Arthur’s pivotal and semi-sympathetic turn towards villainy accidentally inspires a new social movement of misguided populism. Initially attracting people who are rightly disgusted with their society’s failures, the movement soon grows antagonistic and violent. Its members anonymously pay homage to Arthur, whose true identity is unknown to them, by wearing clown masks. And as the movement turns darker, it mirrors Arthur’s crumbling personal life and descent into madness. Protests become violent and unfocused while Arthur’s tragicomic suffering and victimhood yields to a wild id of rage. If Arthur’s never-was girlfriend sees through him and represents his lost innocence, this social movement he accidentally inspired misinterprets his unintentional cues and blindly hurtles down the wrong path right along with him. And when Arthur’s transformation into Joker is nearly complete, when his violence is utterly unjustifiable despite even his obscene sufferings, it is a group of masked strangers, would-be loyalists, who violently free him from police custody, physically raise him up from the wreckage of a totaled police cruiser, and exalt him as their dark jester.

This penultimate scene explains how it is that Joker eventually gets his gang of criminals. He will not choose them, search for them, or even consider that they exist. Rather, as he gives in to madness and violence, they will find and choose him, and anoint him their King of Fools.
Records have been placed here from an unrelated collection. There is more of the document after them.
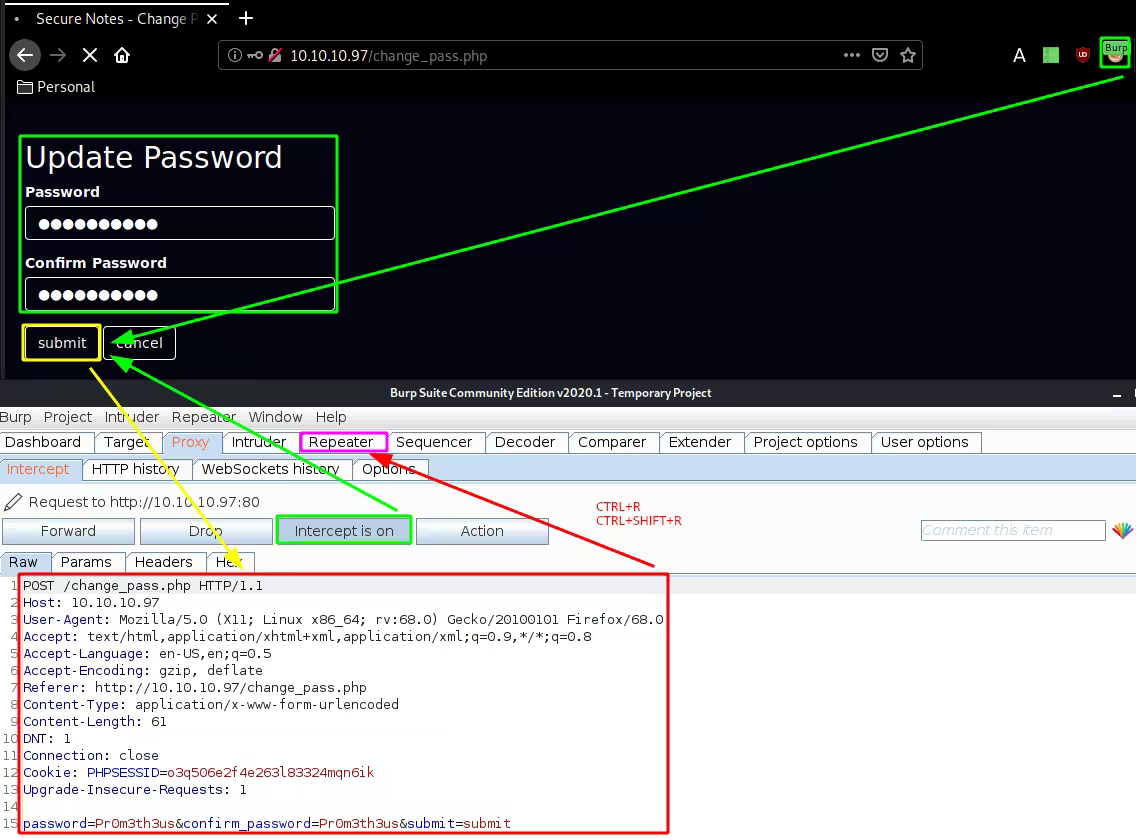
Task: Expand the Personal bookmarks folder
Action: [56, 87]
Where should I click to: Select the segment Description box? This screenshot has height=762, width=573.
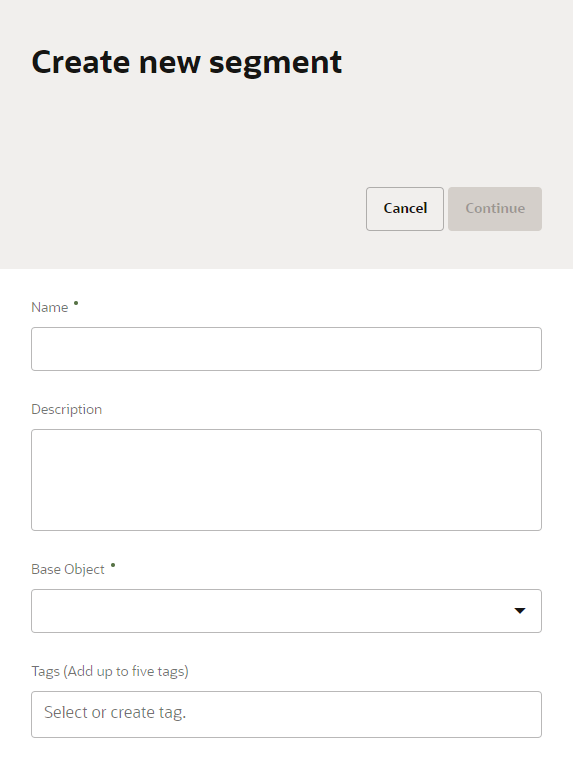pyautogui.click(x=286, y=480)
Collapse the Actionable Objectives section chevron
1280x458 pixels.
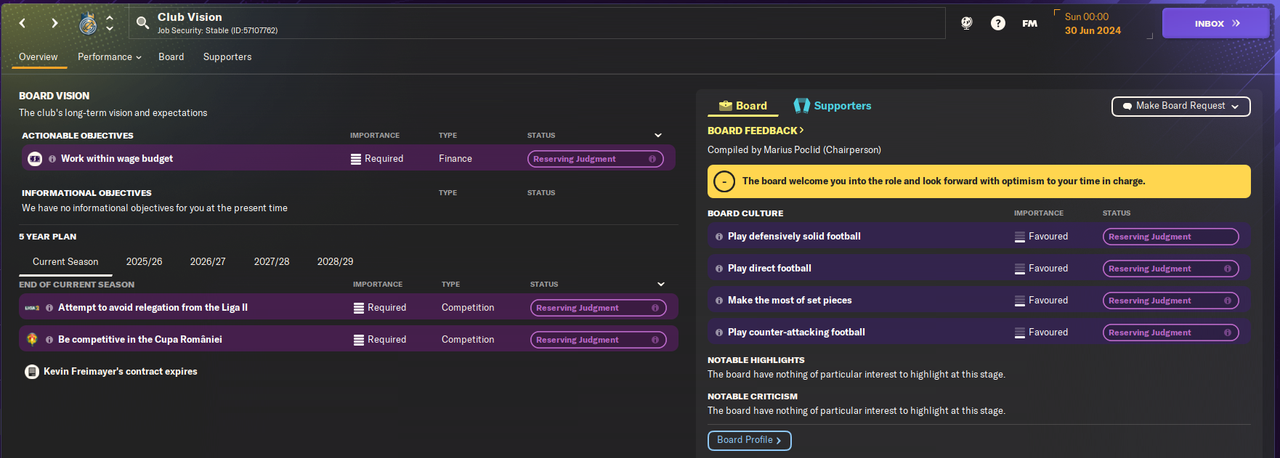click(x=658, y=135)
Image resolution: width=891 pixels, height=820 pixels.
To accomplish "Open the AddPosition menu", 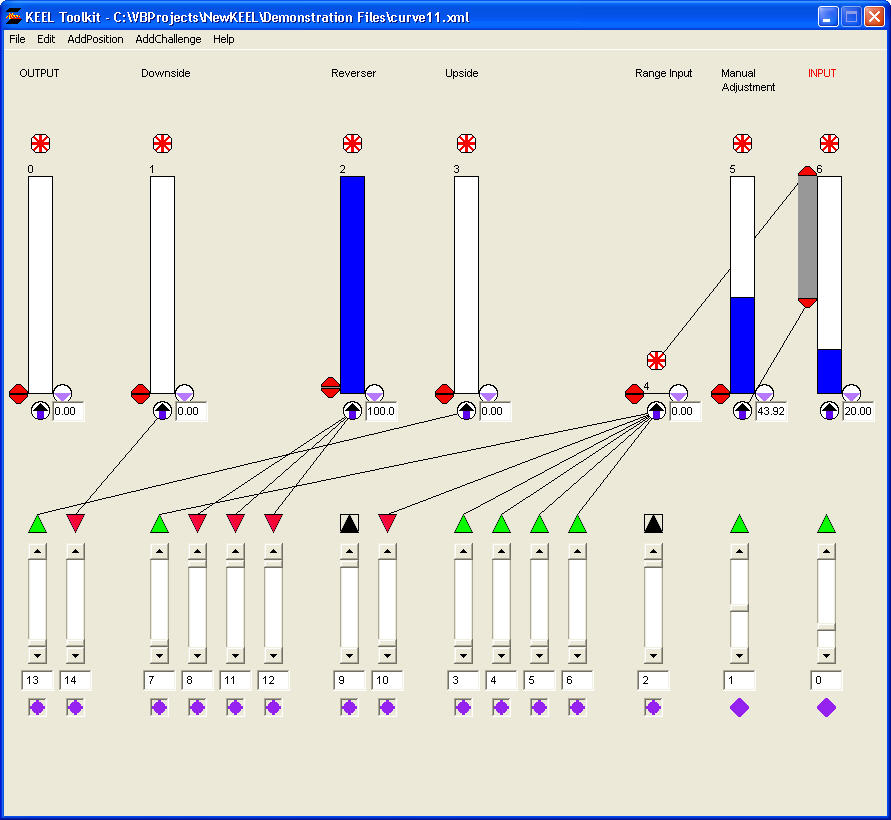I will pyautogui.click(x=95, y=39).
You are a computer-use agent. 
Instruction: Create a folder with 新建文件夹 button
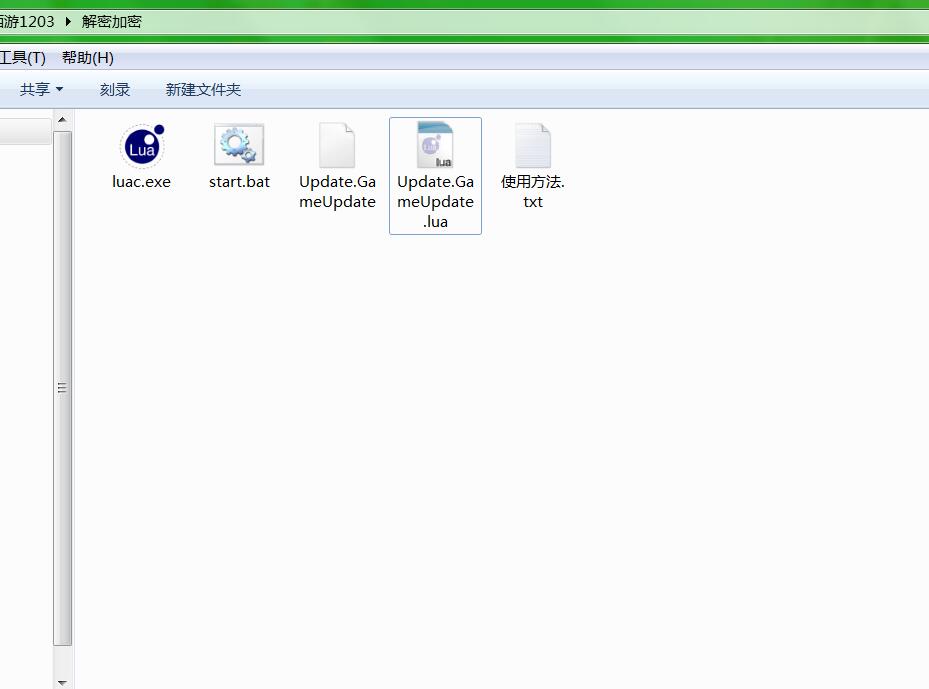[203, 90]
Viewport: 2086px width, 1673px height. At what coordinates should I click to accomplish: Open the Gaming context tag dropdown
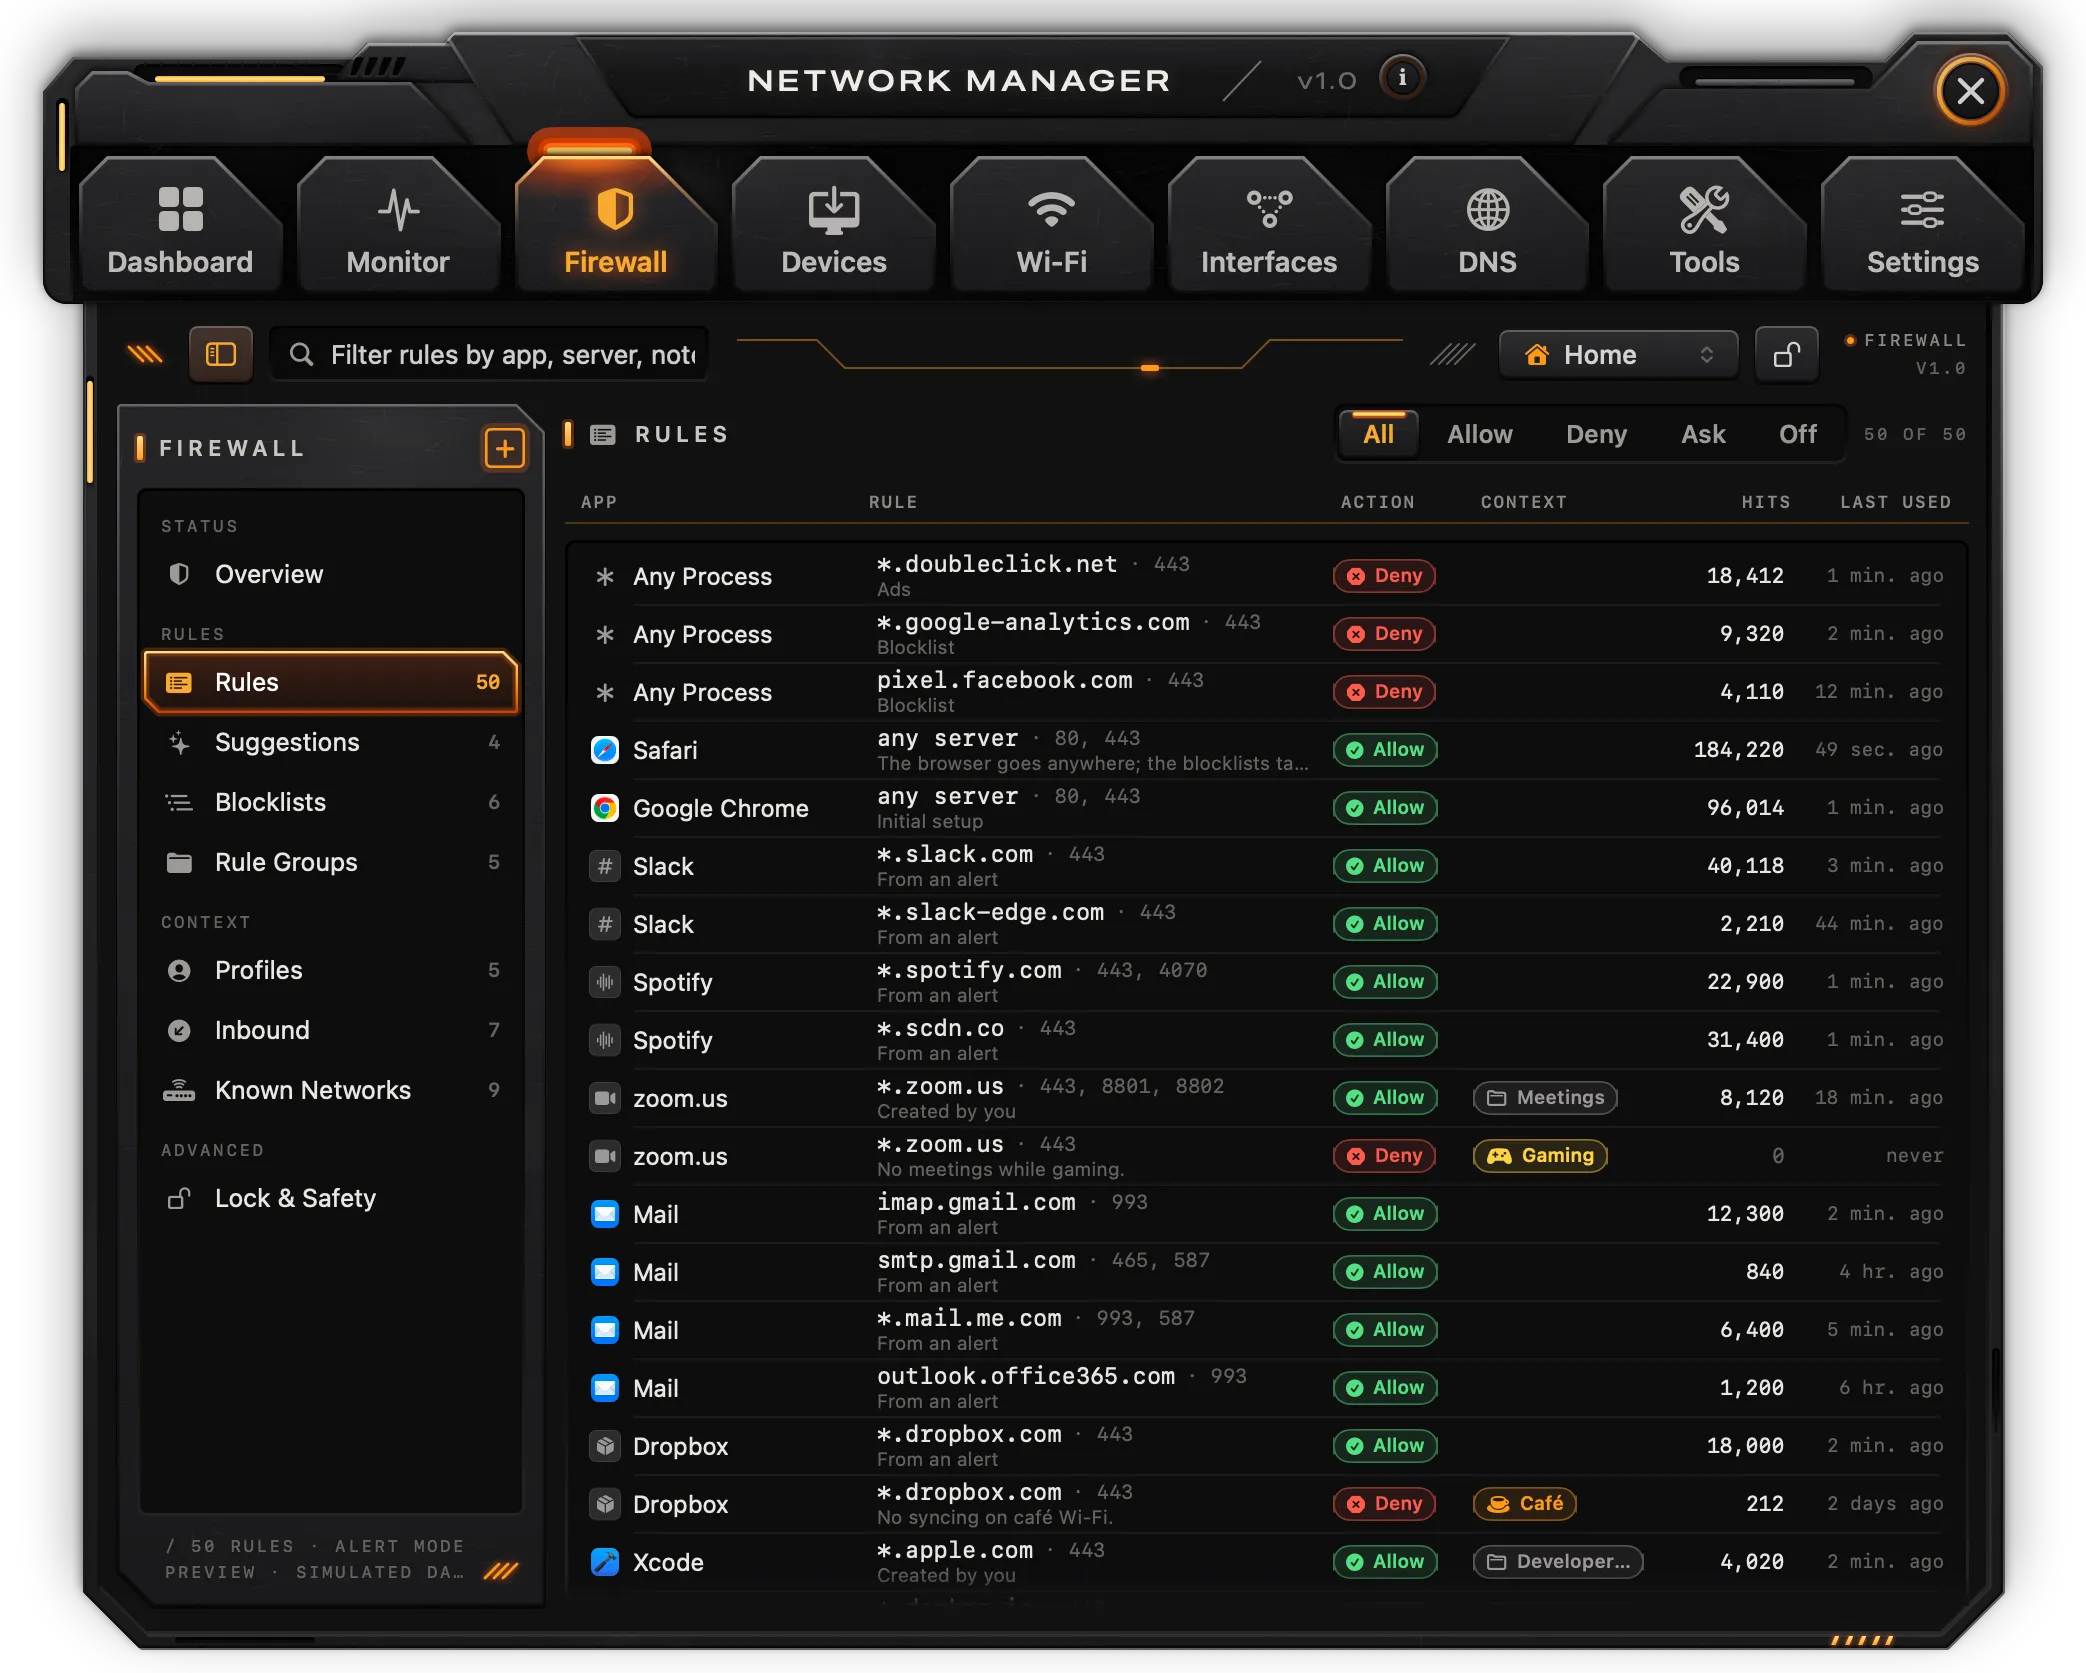[x=1540, y=1155]
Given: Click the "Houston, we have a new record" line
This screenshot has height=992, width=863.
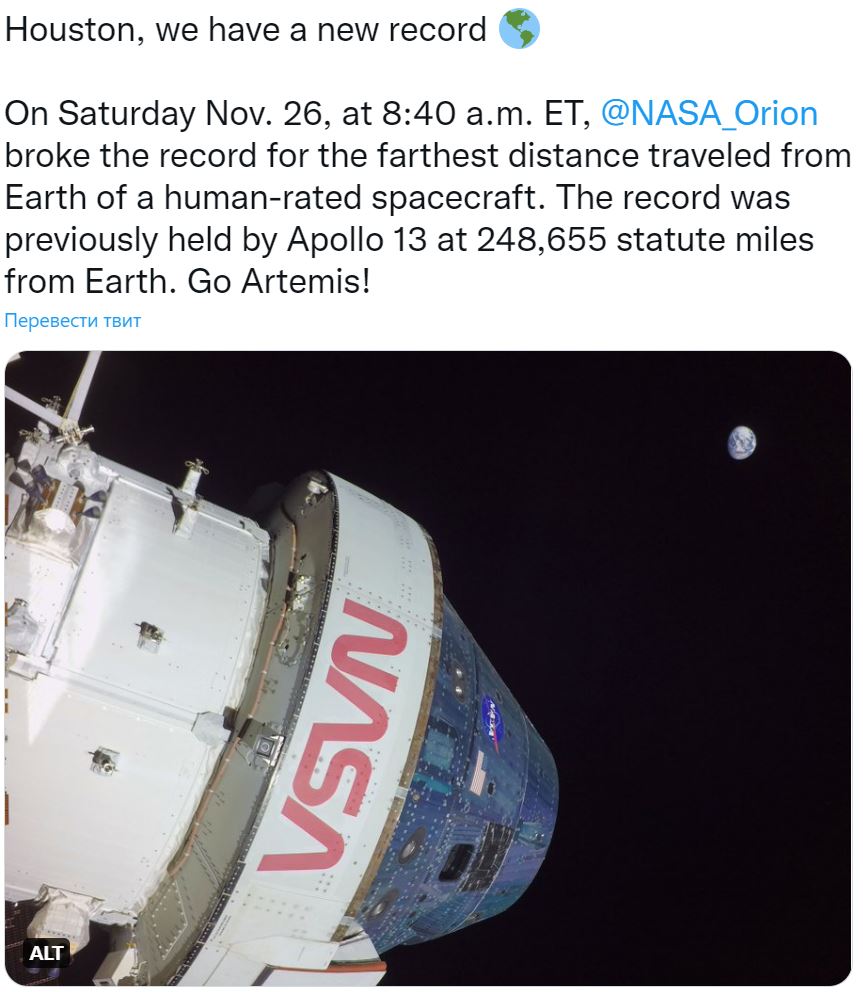Looking at the screenshot, I should coord(246,30).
Those who crave a strong moral message, even if it is a subtle one, will be taken aback. One friend accused the film of casting bad and good characters as equals. But I do not think Joker is guilty of such a false equivalence. After all, Arthur’s would-be girlfriend has readily seen through his darkness and rejected it. So should the viewer.

So what is Joker? First and foremost it is the character study of a famous antagonist that serves as a vehicle for Joaquin Phoenix’s riveting performance. It is also a consideration of what produces evil. And perhaps most disorienting to many, it is an adult view of a comic book world sans any heroes.

As the credits roll, Gotham is nearing a new rock bottom, and is still more than a decade away from finding its dark paladin. For now and in the immediate future there will only be villains and victims. But an absence of heroes does not reduce villains and victims to equals. Rather, it leaves us to wonder how we might build a world without either of them.